He taught her how to judge raw lumber and how to tension a band-saw blade. His house became not a dumping ground but a home; the smells of teak and walnut like home cooking to other people. She knew shop safety, types of glue, and how to change the bits on a drill press, before she was able to drive a car.
No one even asked her when he died if she wanted his tools; they were too valuable to have "sitting around for nothing." When they carted away the jig saw she shed the tears that had not come with his death, for it was the last machinery they had shared; she kept the teak cut-out of "Kalli" that she made with his hands on hers as her most prized possession.

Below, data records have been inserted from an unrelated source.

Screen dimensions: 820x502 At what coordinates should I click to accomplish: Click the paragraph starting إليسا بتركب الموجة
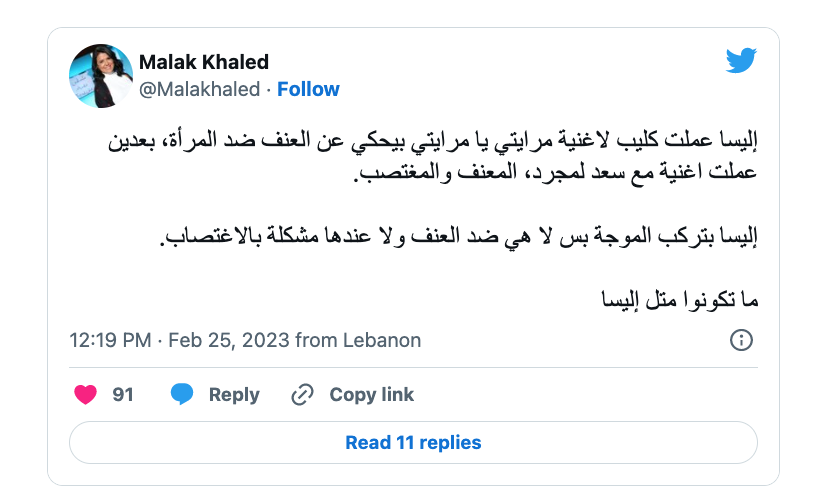[459, 236]
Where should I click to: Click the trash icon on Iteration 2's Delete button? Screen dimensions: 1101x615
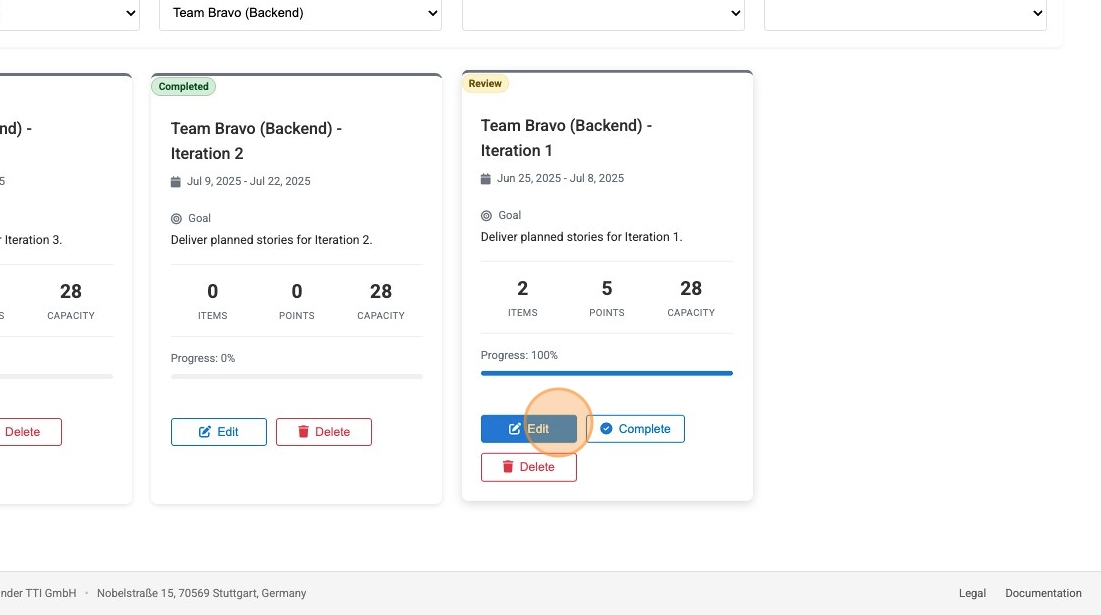(x=304, y=431)
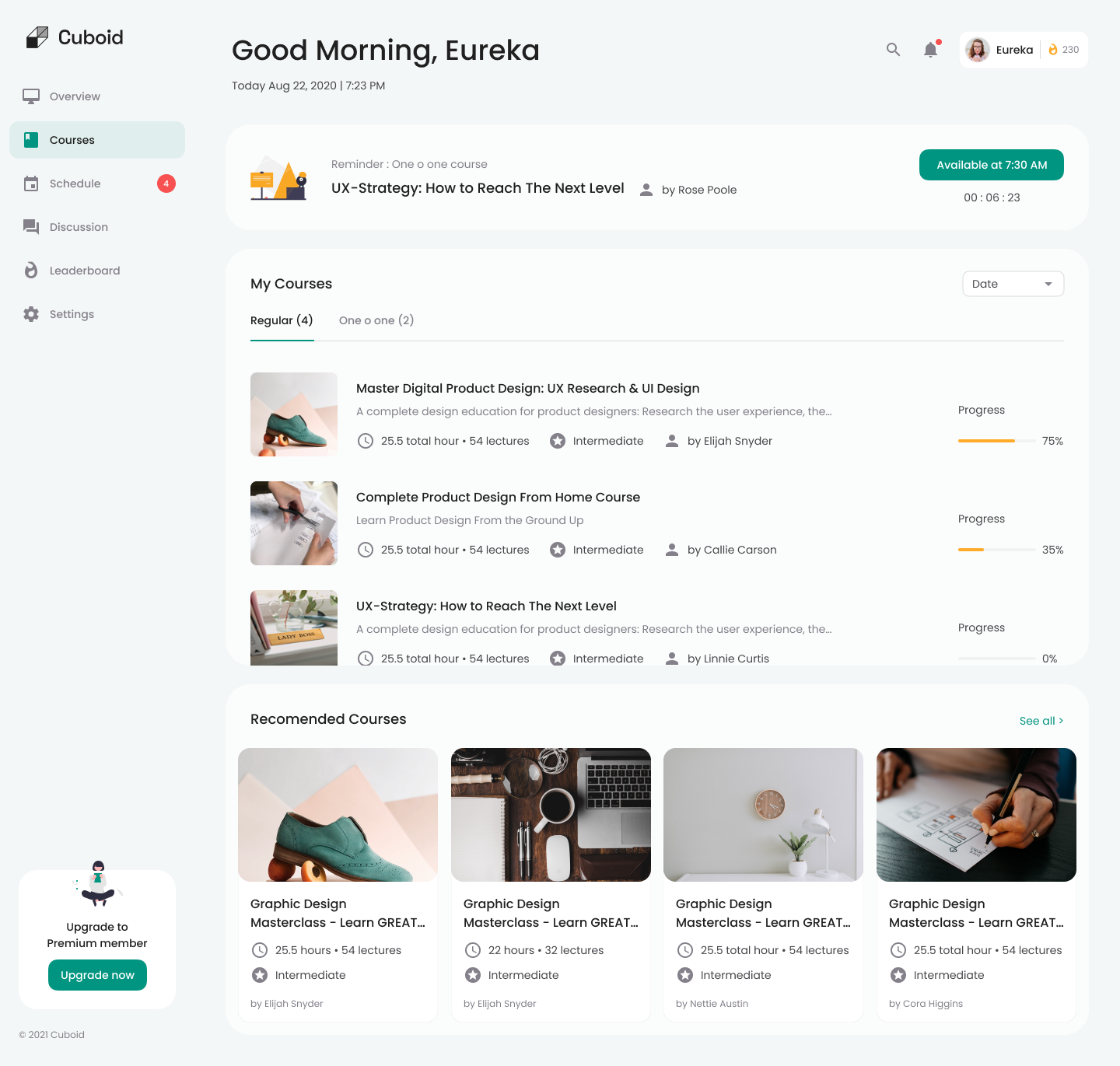Expand the Date sort dropdown

[x=1013, y=284]
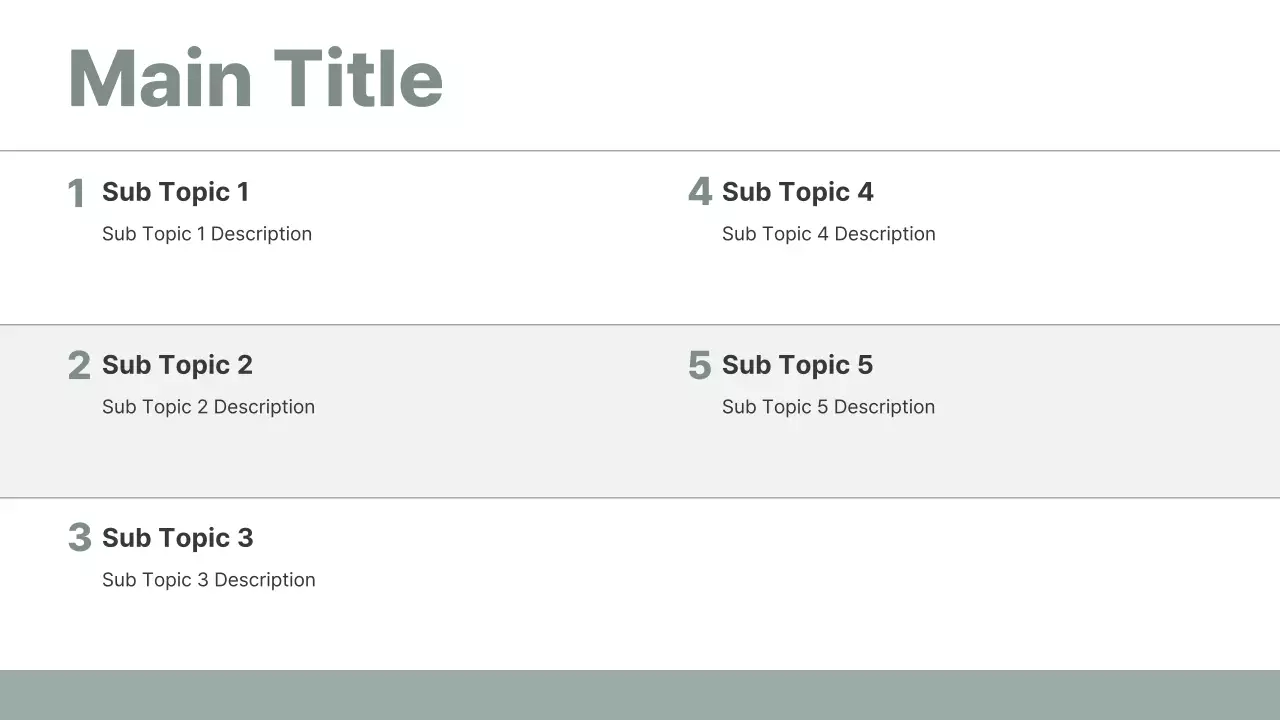Screen dimensions: 1280x720
Task: Click the large number 2 marker
Action: (x=79, y=365)
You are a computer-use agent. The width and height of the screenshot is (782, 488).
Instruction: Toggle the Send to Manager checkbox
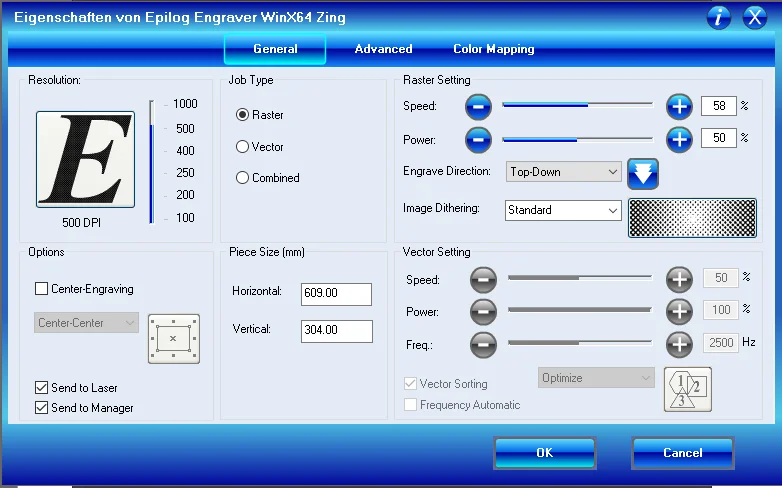coord(42,407)
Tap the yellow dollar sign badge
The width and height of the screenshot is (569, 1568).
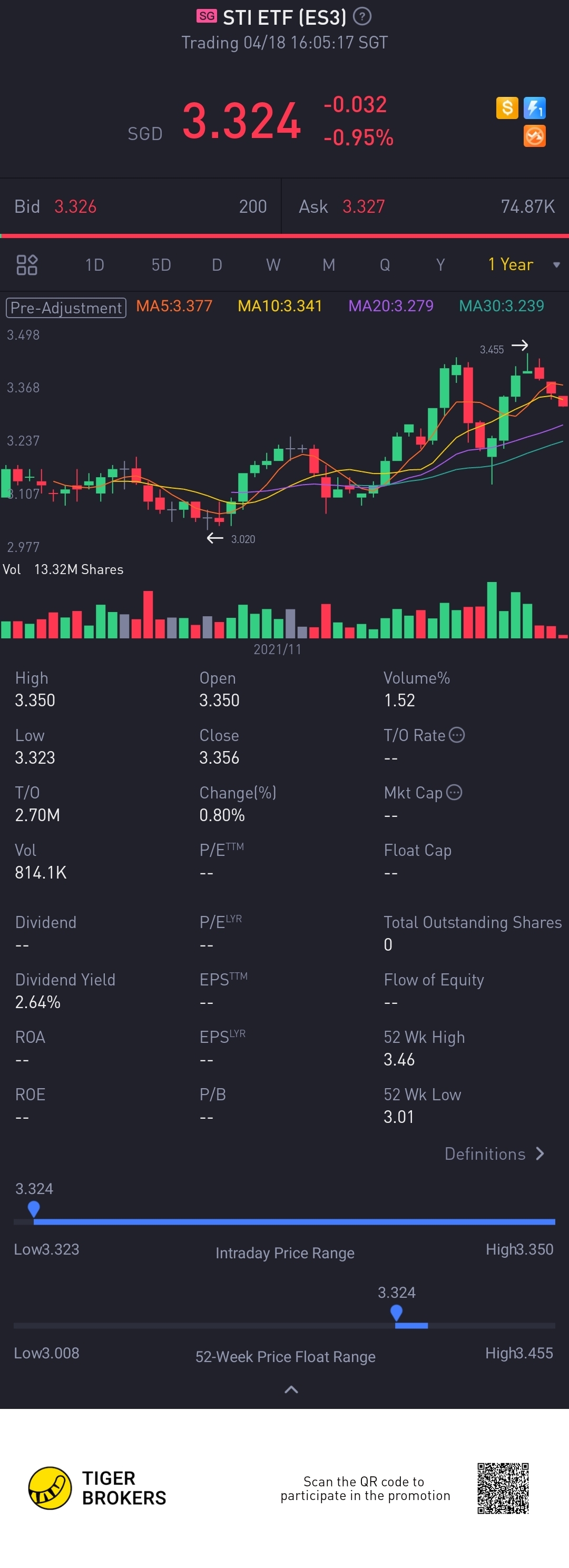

After that she would walk through her parent's house and touch his ligneous art, and feel his texture. She could feel his hands touch her from the highboys, buffets and sideboards and she could feel his love. As she got older, she would touch herself and compare her skin to his handiwork, and wonder which was better. Could anyone inlay silver into walnut like he could?
She always wanted to be like him. In high school people scoffed at her, and only when she was old enough to live on her own could she go to the technical college and sign up for woodworking classes. She didn't need a teacher. She worked a boring, crappy job, and lived on dirt, so she could pay for the chance to use the tools she couldn't afford to buy. The shining blades reflected the green of her eyes, giving to them some of the chlorophyll that breathed for the weald as they stood in groves and jungles in their first lives.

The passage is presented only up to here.